Zonas urbanas são mais perigosas
No relatório, o LNEC aponta que 30% dos acidentes e 19% dos mortos têm lugar em cruzamentos de zonas urbanas. Os acidentes em nós de ligação de autoestradas e em intersecções de estradas com faixa de rodagem única provocaram, respetivamente, 3% e 9% das mortes.
Acidentes causam impacto de milhões
Segundo o estudo "O Impacto Económico e Social da Sinistralidade Rodoviária em Portugal" do Instituto Superior de Economia e Gestão, a sinistralidade teve um custo económico e social de 6,423 milhões de euros em 2019 (3,03% do PIB). Os custos humanos e a perda bruta de produção corresponderam a 91,5% do total.
Sinistralidade tem tendência de queda
Desde 1999, altura em que 1750 pessoas morreram em acidentes rodoviários, a tendência geral é de descida. Em 2020, período em que a pandemia condicionou fortemente a mobilidade, houve uma quebra de 26% nas vítimas mortais face ao ano anterior.
Entrevista Paula Teles*: "Tecnologias devem privilegiar mobilidade pedonal e ciclável"
O contributo da tecnologia para combater o flagelo da sinistralidade é relevante?
Sim, muito. Diria que neste momento a maior urgência passa, justamente, por aí.

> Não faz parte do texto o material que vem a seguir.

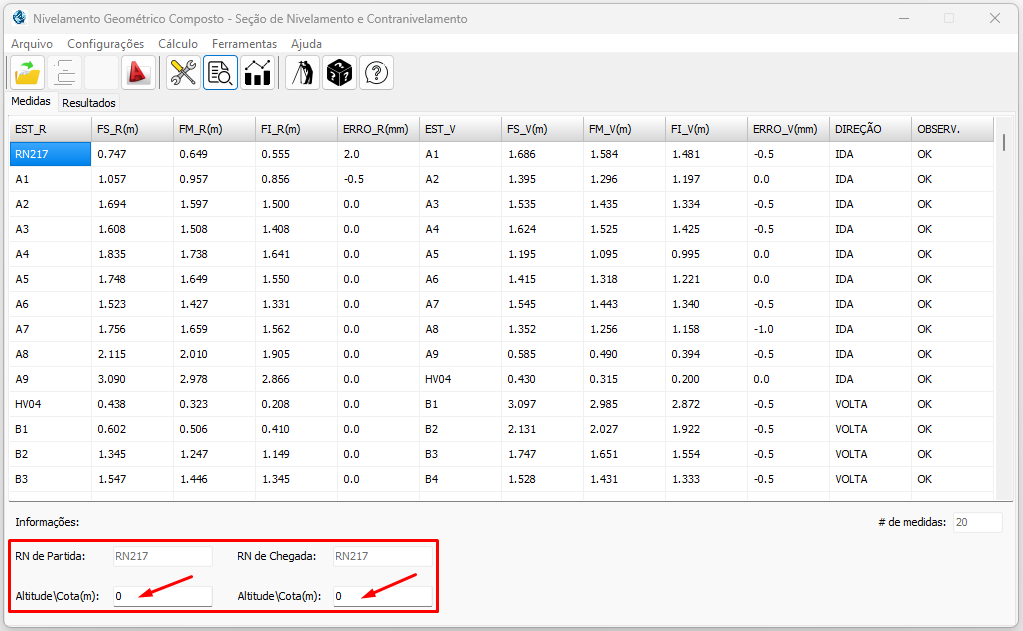
Task: Click the surveyor with tripod icon
Action: (302, 73)
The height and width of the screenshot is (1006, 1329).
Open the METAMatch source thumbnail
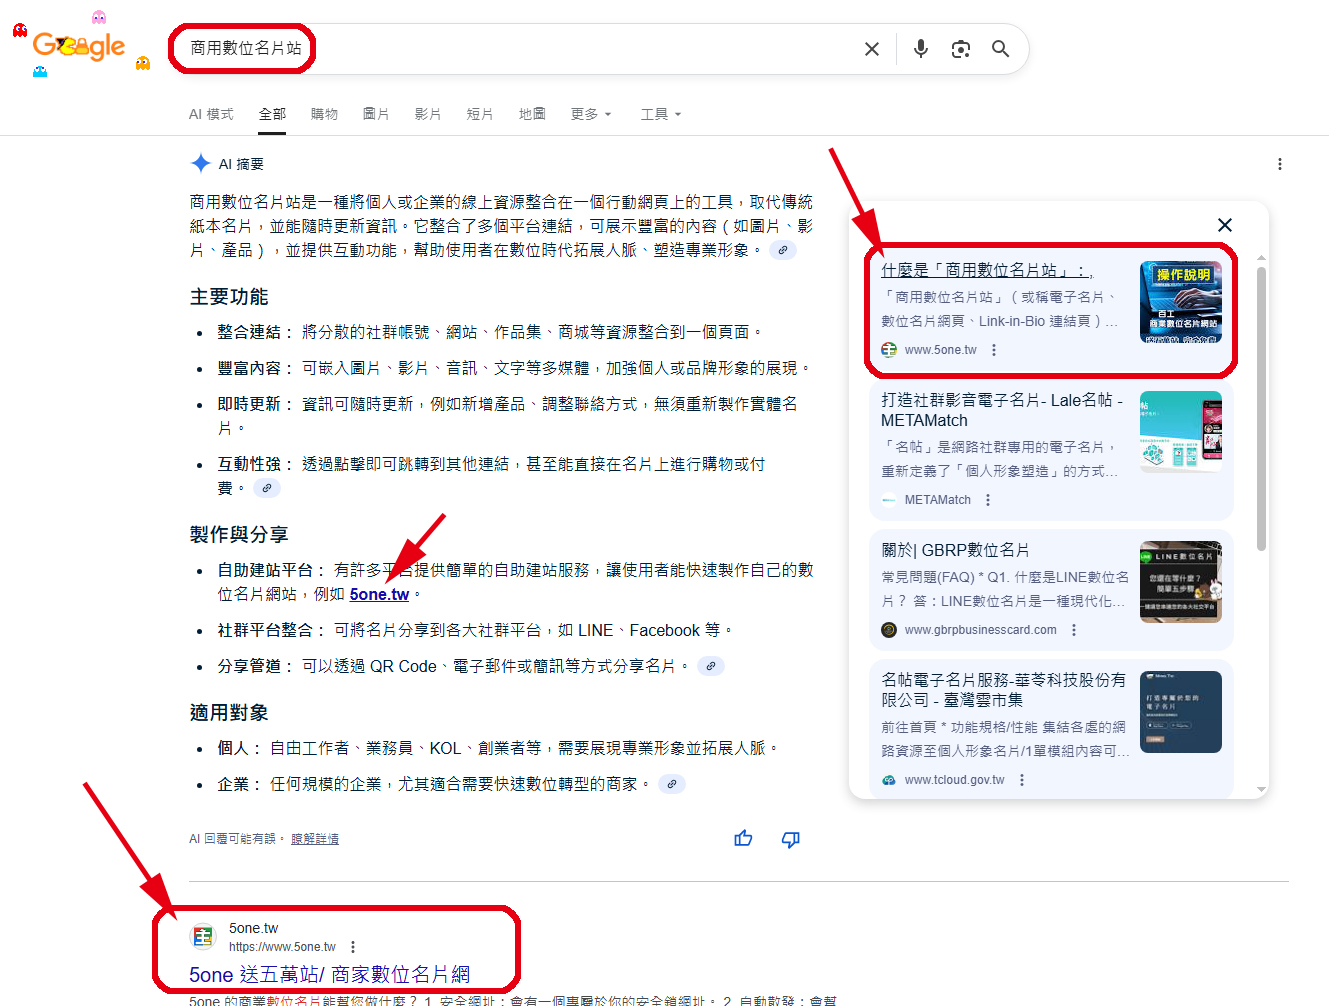tap(1180, 431)
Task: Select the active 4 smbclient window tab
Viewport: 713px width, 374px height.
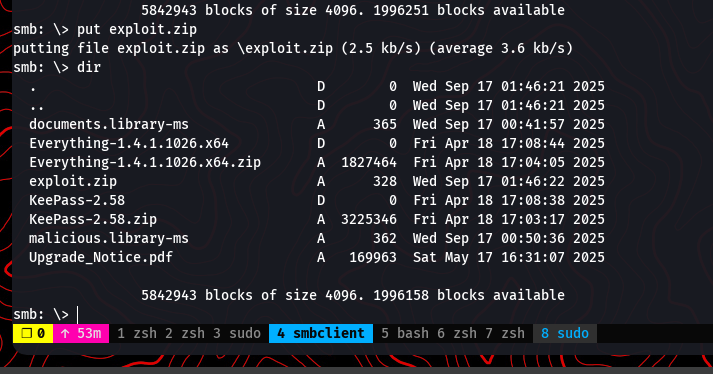Action: tap(321, 334)
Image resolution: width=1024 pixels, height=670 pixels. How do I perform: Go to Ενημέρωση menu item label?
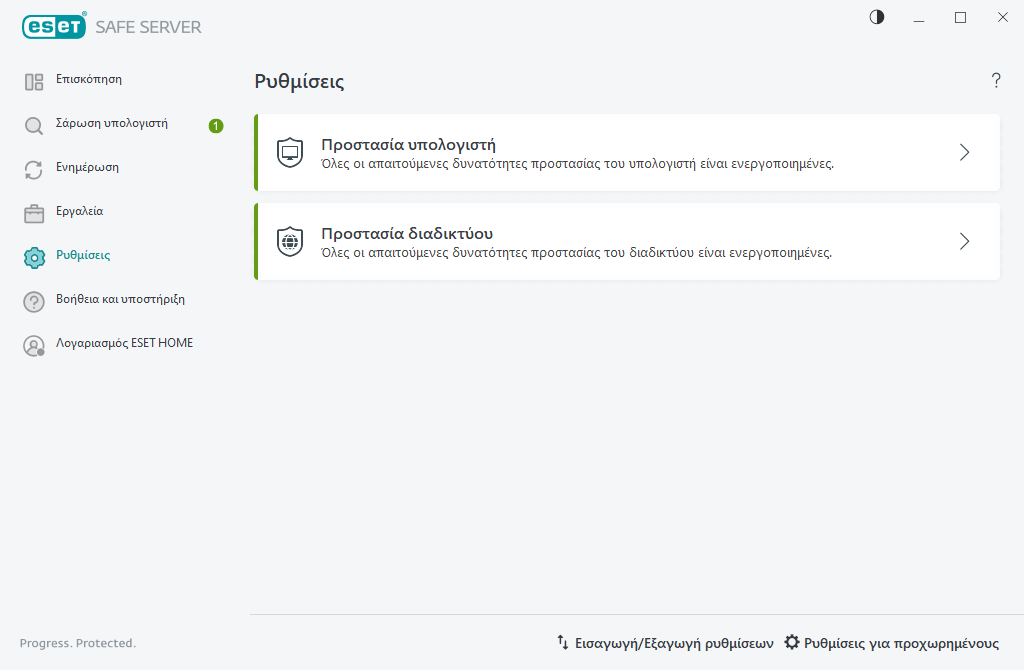(87, 168)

E presumo que esse vai ser o futuro imediato. Veja-se os veículos sem condutor. Enquanto isso, soluções que reduzam as velocidades e detetem situações de risco serão fundamentais na ótica do automobilista. Em meio urbano precisávamos que as tecnologias privilegiassem a mobilidade pedonal e ciclável.
Que outras mudanças são necessárias, nomeadamente a nível do comportamento humano?

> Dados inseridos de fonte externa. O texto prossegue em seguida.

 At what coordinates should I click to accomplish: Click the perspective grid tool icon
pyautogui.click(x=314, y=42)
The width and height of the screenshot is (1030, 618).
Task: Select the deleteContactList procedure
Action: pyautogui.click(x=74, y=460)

Uma mudança na cultura das velocidades. As pessoas andam sempre com muita pressa. Também reduzir no consumo de álcool e na utilização do telemóvel durante a condução. Enfim, também seria muito bom se a cultura do peão em meio urbano aumentasse em detrimento da do automóvel.

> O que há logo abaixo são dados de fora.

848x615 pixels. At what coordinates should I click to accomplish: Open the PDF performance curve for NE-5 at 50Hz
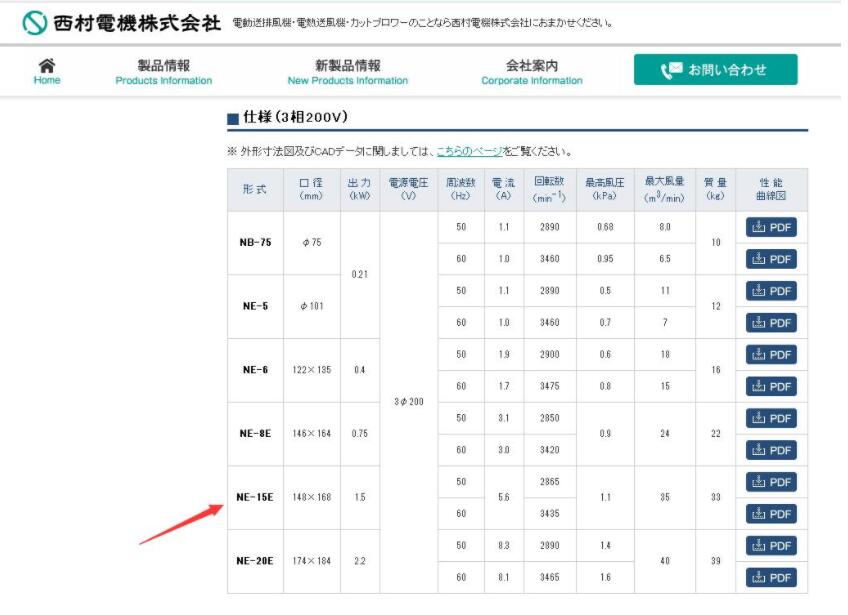tap(771, 291)
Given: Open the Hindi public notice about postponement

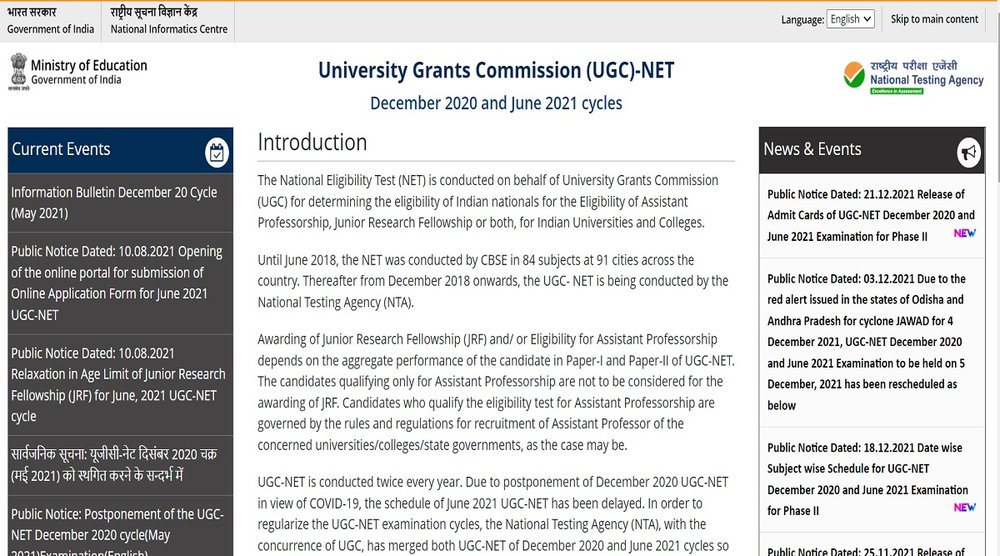Looking at the screenshot, I should 114,465.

E a nível do redesenho das zonas urbanas?
Na realidade, quando as nossas estradas passarem a ruas. Essa será a aposta de fundo no combate à sinistralidade rodoviária. Quando tivermos a infraestrutura desenhada com sistemas de acalmia de tráfego que sejam dissuasores de velocidades, tais como algumas gincanas, perfil estreito, utilização de mobiliário urbano, integração de corredores verdes, entre outras, as nossas cidades serão mais amigas e seguras. O bom desenho da infraestrutura será o grande responsável pela segurança com repercussões enormes na gestão e na qualidade do ambiente urbano.